Task prompt —
Put every non-blank line of the material below into a Markdown table with two columns: Row, holding the row number, and Text, holding the line.
═══ Supplied data
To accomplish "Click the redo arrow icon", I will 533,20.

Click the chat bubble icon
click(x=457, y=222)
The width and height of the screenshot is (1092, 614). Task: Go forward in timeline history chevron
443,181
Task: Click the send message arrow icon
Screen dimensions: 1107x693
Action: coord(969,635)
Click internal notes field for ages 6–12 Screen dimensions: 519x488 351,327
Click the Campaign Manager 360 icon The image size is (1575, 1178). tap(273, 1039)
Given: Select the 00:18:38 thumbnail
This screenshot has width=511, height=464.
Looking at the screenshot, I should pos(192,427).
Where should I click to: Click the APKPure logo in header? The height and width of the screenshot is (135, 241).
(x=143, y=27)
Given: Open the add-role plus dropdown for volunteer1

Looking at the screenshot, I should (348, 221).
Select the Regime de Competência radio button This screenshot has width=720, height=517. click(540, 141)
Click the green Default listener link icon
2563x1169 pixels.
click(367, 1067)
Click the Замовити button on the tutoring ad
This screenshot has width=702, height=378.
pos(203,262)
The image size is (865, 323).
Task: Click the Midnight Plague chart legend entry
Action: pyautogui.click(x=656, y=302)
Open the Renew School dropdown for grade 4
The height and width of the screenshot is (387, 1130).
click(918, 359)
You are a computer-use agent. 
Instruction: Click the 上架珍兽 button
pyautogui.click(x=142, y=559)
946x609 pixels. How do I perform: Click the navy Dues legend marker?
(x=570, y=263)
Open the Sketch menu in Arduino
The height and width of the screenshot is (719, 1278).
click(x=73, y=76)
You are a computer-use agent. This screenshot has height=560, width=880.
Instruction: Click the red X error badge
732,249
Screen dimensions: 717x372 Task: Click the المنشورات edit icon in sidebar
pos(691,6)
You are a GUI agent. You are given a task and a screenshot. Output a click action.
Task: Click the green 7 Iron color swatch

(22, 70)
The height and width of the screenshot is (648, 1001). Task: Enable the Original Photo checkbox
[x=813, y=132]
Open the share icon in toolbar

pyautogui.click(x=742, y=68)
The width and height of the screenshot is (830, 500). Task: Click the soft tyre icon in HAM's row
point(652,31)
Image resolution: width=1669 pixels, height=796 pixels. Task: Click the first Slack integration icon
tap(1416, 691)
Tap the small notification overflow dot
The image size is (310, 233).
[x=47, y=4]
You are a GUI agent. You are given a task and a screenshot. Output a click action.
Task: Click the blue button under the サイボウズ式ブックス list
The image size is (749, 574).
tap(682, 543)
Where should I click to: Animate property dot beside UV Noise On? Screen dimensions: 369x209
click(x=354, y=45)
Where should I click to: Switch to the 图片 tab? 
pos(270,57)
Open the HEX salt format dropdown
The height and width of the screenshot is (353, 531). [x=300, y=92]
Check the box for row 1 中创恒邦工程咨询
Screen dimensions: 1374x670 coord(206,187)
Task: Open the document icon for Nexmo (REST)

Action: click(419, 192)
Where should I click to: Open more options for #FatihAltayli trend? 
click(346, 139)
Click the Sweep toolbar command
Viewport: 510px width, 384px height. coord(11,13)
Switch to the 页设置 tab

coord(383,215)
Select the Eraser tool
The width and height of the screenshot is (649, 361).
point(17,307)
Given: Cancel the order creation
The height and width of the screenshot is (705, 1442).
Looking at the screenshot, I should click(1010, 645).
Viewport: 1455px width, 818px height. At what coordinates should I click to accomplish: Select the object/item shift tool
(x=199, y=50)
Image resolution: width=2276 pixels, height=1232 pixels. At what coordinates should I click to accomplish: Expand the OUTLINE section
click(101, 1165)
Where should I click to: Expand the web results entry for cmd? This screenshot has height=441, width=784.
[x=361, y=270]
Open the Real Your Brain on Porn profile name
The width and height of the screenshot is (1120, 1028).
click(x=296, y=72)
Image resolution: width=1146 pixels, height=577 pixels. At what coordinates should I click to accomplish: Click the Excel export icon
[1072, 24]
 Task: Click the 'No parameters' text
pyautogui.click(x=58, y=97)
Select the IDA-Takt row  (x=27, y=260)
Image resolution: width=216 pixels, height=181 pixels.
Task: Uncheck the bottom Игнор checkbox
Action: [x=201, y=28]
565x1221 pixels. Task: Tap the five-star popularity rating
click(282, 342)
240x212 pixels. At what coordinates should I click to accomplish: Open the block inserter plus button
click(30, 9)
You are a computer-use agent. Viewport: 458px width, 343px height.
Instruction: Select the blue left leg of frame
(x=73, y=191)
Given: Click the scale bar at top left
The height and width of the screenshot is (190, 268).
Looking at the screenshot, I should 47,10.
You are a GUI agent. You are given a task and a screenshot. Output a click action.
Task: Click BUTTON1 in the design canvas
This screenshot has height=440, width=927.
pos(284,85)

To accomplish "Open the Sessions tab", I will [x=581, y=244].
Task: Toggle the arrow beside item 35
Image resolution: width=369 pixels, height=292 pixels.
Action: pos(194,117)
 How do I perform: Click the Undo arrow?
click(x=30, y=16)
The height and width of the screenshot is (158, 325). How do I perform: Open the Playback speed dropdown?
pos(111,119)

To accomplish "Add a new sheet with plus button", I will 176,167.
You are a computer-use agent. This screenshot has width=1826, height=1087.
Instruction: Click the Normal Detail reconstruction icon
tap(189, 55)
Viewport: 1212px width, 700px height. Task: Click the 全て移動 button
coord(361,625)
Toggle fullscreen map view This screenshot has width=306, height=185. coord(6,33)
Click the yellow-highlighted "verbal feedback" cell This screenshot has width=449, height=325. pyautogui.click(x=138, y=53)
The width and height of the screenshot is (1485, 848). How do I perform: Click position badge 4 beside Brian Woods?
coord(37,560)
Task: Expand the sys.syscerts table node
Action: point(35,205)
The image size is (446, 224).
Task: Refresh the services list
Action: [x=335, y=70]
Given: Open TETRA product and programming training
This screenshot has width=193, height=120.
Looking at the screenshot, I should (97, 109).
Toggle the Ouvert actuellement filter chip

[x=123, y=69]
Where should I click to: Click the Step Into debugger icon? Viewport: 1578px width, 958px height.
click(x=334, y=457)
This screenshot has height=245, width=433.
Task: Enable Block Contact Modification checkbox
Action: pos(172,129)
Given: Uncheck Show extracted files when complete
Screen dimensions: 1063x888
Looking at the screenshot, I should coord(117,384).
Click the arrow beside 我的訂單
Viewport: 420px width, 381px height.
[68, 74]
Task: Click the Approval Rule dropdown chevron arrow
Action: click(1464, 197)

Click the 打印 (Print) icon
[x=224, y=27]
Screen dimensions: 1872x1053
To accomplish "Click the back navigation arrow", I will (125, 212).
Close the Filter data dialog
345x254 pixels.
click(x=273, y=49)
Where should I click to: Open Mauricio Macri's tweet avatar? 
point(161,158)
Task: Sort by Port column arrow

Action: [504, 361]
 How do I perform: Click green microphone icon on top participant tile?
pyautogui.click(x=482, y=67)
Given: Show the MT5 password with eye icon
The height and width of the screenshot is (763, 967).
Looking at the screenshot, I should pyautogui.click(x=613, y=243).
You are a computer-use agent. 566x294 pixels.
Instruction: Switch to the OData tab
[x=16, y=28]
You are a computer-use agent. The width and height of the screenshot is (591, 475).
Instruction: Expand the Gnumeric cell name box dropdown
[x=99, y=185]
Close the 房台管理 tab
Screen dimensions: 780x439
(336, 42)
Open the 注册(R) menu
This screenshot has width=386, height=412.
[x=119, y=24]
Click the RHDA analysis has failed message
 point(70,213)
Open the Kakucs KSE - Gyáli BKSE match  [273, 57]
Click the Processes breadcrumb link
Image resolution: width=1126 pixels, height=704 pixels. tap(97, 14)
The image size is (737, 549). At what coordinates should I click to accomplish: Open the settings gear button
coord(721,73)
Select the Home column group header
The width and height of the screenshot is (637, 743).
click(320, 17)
══════
Exercise solution —
| Row | Text |
|---|---|
| 1 | To accomplish "Click the redo arrow icon", I will 533,20. |
| 2 | Click the chat bubble icon |
| 3 | click(x=457, y=222) |
| 4 | The width and height of the screenshot is (1092, 614). Task: Go forward in timeline history chevron |
| 5 | 443,181 |
| 6 | Task: Click the send message arrow icon |
| 7 | Screen dimensions: 1107x693 |
| 8 | Action: coord(969,635) |
| 9 | Click internal notes field for ages 6–12 Screen dimensions: 519x488 351,327 |
| 10 | Click the Campaign Manager 360 icon The image size is (1575, 1178). tap(273, 1039) |
| 11 | Given: Select the 00:18:38 thumbnail |
| 12 | This screenshot has width=511, height=464. |
| 13 | Looking at the screenshot, I should pos(192,427). |
| 14 | Where should I click to: Click the APKPure logo in header? The height and width of the screenshot is (135, 241). |
| 15 | (x=143, y=27) |
| 16 | Given: Open the add-role plus dropdown for volunteer1 |
| 17 | Looking at the screenshot, I should (348, 221). |
| 18 | Select the Regime de Competência radio button This screenshot has width=720, height=517. click(540, 141) |
| 19 | Click the green Default listener link icon |
| 20 | 2563x1169 pixels. |
| 21 | click(367, 1067) |
| 22 | Click the Замовити button on the tutoring ad |
| 23 | This screenshot has width=702, height=378. |
| 24 | pos(203,262) |
| 25 | The image size is (865, 323). |
| 26 | Task: Click the Midnight Plague chart legend entry |
| 27 | Action: pyautogui.click(x=656, y=302) |
| 28 | Open the Renew School dropdown for grade 4 |
| 29 | The height and width of the screenshot is (387, 1130). |
| 30 | click(918, 359) |
| 31 | You are a computer-use agent.  |
| 32 | Instruction: Click the 上架珍兽 button |
| 33 | pyautogui.click(x=142, y=559) |
| 34 | 946x609 pixels. How do I perform: Click the navy Dues legend marker? |
| 35 | (x=570, y=263) |
| 36 | Open the Sketch menu in Arduino |
| 37 | The height and width of the screenshot is (719, 1278). |
| 38 | click(x=73, y=76) |
| 39 | You are a computer-use agent. This screenshot has height=560, width=880. |
| 40 | Instruction: Click the red X error badge |
| 41 | 732,249 |
| 42 | Screen dimensions: 717x372 Task: Click the المنشورات edit icon in sidebar |
| 43 | pos(691,6) |
| 44 | You are a GUI agent. You are given a task and a screenshot. Output a click action. |
| 45 | Task: Click the green 7 Iron color swatch |
| 46 | (22, 70) |
| 47 | The height and width of the screenshot is (648, 1001). Task: Enable the Original Photo checkbox |
| 48 | [x=813, y=132] |
| 49 | Open the share icon in toolbar |
| 50 | pyautogui.click(x=742, y=68) |
| 51 | The width and height of the screenshot is (830, 500). Task: Click the soft tyre icon in HAM's row |
| 52 | point(652,31) |
| 53 | Image resolution: width=1669 pixels, height=796 pixels. Task: Click the first Slack integration icon |
| 54 | tap(1416, 691) |
| 55 | Tap the small notification overflow dot |
| 56 | The image size is (310, 233). |
| 57 | [x=47, y=4] |
| 58 | You are a GUI agent. You are given a task and a screenshot. Output a click action. |
| 59 | Task: Click the blue button under the サイボウズ式ブックス list |
| 60 | The image size is (749, 574). |
| 61 | tap(682, 543) |
| 62 | Where should I click to: Animate property dot beside UV Noise On? Screen dimensions: 369x209 |
| 63 | click(x=354, y=45) |
| 64 | Where should I click to: Switch to the 图片 tab?  |
| 65 | pos(270,57) |
| 66 | Open the HEX salt format dropdown |
| 67 | The height and width of the screenshot is (353, 531). [x=300, y=92] |
| 68 | Check the box for row 1 中创恒邦工程咨询 |
| 69 | Screen dimensions: 1374x670 coord(206,187) |
| 70 | Task: Open the document icon for Nexmo (REST) |
| 71 | Action: click(419, 192) |
| 72 | Where should I click to: Open more options for #FatihAltayli trend?  |
| 73 | click(346, 139) |
| 74 | Click the Sweep toolbar command |
| 75 | Viewport: 510px width, 384px height. coord(11,13) |
| 76 | Switch to the 页设置 tab |
| 77 | coord(383,215) |
| 78 | Select the Eraser tool |
| 79 | The width and height of the screenshot is (649, 361). |
| 80 | point(17,307) |
| 81 | Given: Cancel the order creation |
| 82 | The height and width of the screenshot is (705, 1442). |
| 83 | Looking at the screenshot, I should click(1010, 645). |
| 84 | Viewport: 1455px width, 818px height. At what coordinates should I click to accomplish: Select the object/item shift tool |
| 85 | (x=199, y=50) |
| 86 | Image resolution: width=2276 pixels, height=1232 pixels. At what coordinates should I click to accomplish: Expand the OUTLINE section |
| 87 | click(101, 1165) |
| 88 | Where should I click to: Expand the web results entry for cmd? This screenshot has height=441, width=784. |
| 89 | [x=361, y=270] |
| 90 | Open the Real Your Brain on Porn profile name |
| 91 | The width and height of the screenshot is (1120, 1028). |
| 92 | click(x=296, y=72) |
| 93 | Image resolution: width=1146 pixels, height=577 pixels. At what coordinates should I click to accomplish: Click the Excel export icon |
| 94 | [1072, 24] |
| 95 |  Task: Click the 'No parameters' text |
| 96 | pyautogui.click(x=58, y=97) |
| 97 | Select the IDA-Takt row  (x=27, y=260) |
| 98 | Image resolution: width=216 pixels, height=181 pixels. |
| 99 | Task: Uncheck the bottom Игнор checkbox |
| 100 | Action: [x=201, y=28] |
| 101 | 565x1221 pixels. Task: Tap the five-star popularity rating |
| 102 | click(282, 342) |
| 103 | 240x212 pixels. At what coordinates should I click to accomplish: Open the block inserter plus button |
| 104 | click(30, 9) |
| 105 | You are a computer-use agent. Viewport: 458px width, 343px height. |
| 106 | Instruction: Select the blue left leg of frame |
| 107 | (x=73, y=191) |
| 108 | Given: Click the scale bar at top left |
| 109 | The height and width of the screenshot is (190, 268). |
| 110 | Looking at the screenshot, I should 47,10. |
| 111 | You are a GUI agent. You are given a task and a screenshot. Output a click action. |
| 112 | Task: Click BUTTON1 in the design canvas |
| 113 | This screenshot has height=440, width=927. |
| 114 | pos(284,85) |
| 115 | To accomplish "Open the Sessions tab", I will [x=581, y=244]. |
| 116 | Task: Toggle the arrow beside item 35 |
| 117 | Image resolution: width=369 pixels, height=292 pixels. |
| 118 | Action: pos(194,117) |
| 119 |  How do I perform: Click the Undo arrow? |
| 120 | click(x=30, y=16) |
| 121 | The height and width of the screenshot is (158, 325). How do I perform: Open the Playback speed dropdown? |
| 122 | pos(111,119) |
| 123 | To accomplish "Add a new sheet with plus button", I will 176,167. |
| 124 | You are a computer-use agent. This screenshot has width=1826, height=1087. |
| 125 | Instruction: Click the Normal Detail reconstruction icon |
| 126 | tap(189, 55) |
| 127 | Viewport: 1212px width, 700px height. Task: Click the 全て移動 button |
| 128 | coord(361,625) |
| 129 | Toggle fullscreen map view This screenshot has width=306, height=185. coord(6,33) |
| 130 | Click the yellow-highlighted "verbal feedback" cell This screenshot has width=449, height=325. pyautogui.click(x=138, y=53) |
| 131 | The width and height of the screenshot is (1485, 848). How do I perform: Click position badge 4 beside Brian Woods? |
| 132 | coord(37,560) |
| 133 | Task: Expand the sys.syscerts table node |
| 134 | Action: point(35,205) |
| 135 | The image size is (446, 224). |
| 136 | Task: Refresh the services list |
| 137 | Action: [x=335, y=70] |
| 138 | Given: Open TETRA product and programming training |
| 139 | This screenshot has width=193, height=120. |
| 140 | Looking at the screenshot, I should (97, 109). |
| 141 | Toggle the Ouvert actuellement filter chip |
| 142 | [x=123, y=69] |
| 143 | Where should I click to: Click the Step Into debugger icon? Viewport: 1578px width, 958px height. |
| 144 | click(x=334, y=457) |
| 145 | This screenshot has height=245, width=433. |
| 146 | Task: Enable Block Contact Modification checkbox |
| 147 | Action: pos(172,129) |
| 148 | Given: Uncheck Show extracted files when complete |
| 149 | Screen dimensions: 1063x888 |
| 150 | Looking at the screenshot, I should coord(117,384). |
| 151 | Click the arrow beside 我的訂單 |
| 152 | Viewport: 420px width, 381px height. |
| 153 | [68, 74] |
| 154 | Task: Click the Approval Rule dropdown chevron arrow |
| 155 | Action: click(1464, 197) |
| 156 | Click the 打印 (Print) icon |
| 157 | [x=224, y=27] |
| 158 | Screen dimensions: 1872x1053 |
| 159 | To accomplish "Click the back navigation arrow", I will (125, 212). |
| 160 | Close the Filter data dialog |
| 161 | 345x254 pixels. |
| 162 | click(x=273, y=49) |
| 163 | Where should I click to: Open Mauricio Macri's tweet avatar?  |
| 164 | point(161,158) |
| 165 | Task: Sort by Port column arrow |
| 166 | Action: [504, 361] |
| 167 |  How do I perform: Click green microphone icon on top participant tile? |
| 168 | pyautogui.click(x=482, y=67) |
| 169 | Given: Show the MT5 password with eye icon |
| 170 | The height and width of the screenshot is (763, 967). |
| 171 | Looking at the screenshot, I should pyautogui.click(x=613, y=243). |
| 172 | You are a computer-use agent. 566x294 pixels. |
| 173 | Instruction: Switch to the OData tab |
| 174 | [x=16, y=28] |
| 175 | You are a computer-use agent. The width and height of the screenshot is (591, 475). |
| 176 | Instruction: Expand the Gnumeric cell name box dropdown |
| 177 | [x=99, y=185] |
| 178 | Close the 房台管理 tab |
| 179 | Screen dimensions: 780x439 |
| 180 | (336, 42) |
| 181 | Open the 注册(R) menu |
| 182 | This screenshot has width=386, height=412. |
| 183 | [x=119, y=24] |
| 184 | Click the RHDA analysis has failed message |
| 185 |  point(70,213) |
| 186 | Open the Kakucs KSE - Gyáli BKSE match  [273, 57] |
| 187 | Click the Processes breadcrumb link |
| 188 | Image resolution: width=1126 pixels, height=704 pixels. tap(97, 14) |
| 189 | The image size is (737, 549). At what coordinates should I click to accomplish: Open the settings gear button |
| 190 | coord(721,73) |
| 191 | Select the Home column group header |
| 192 | The width and height of the screenshot is (637, 743). |
| 193 | click(320, 17) |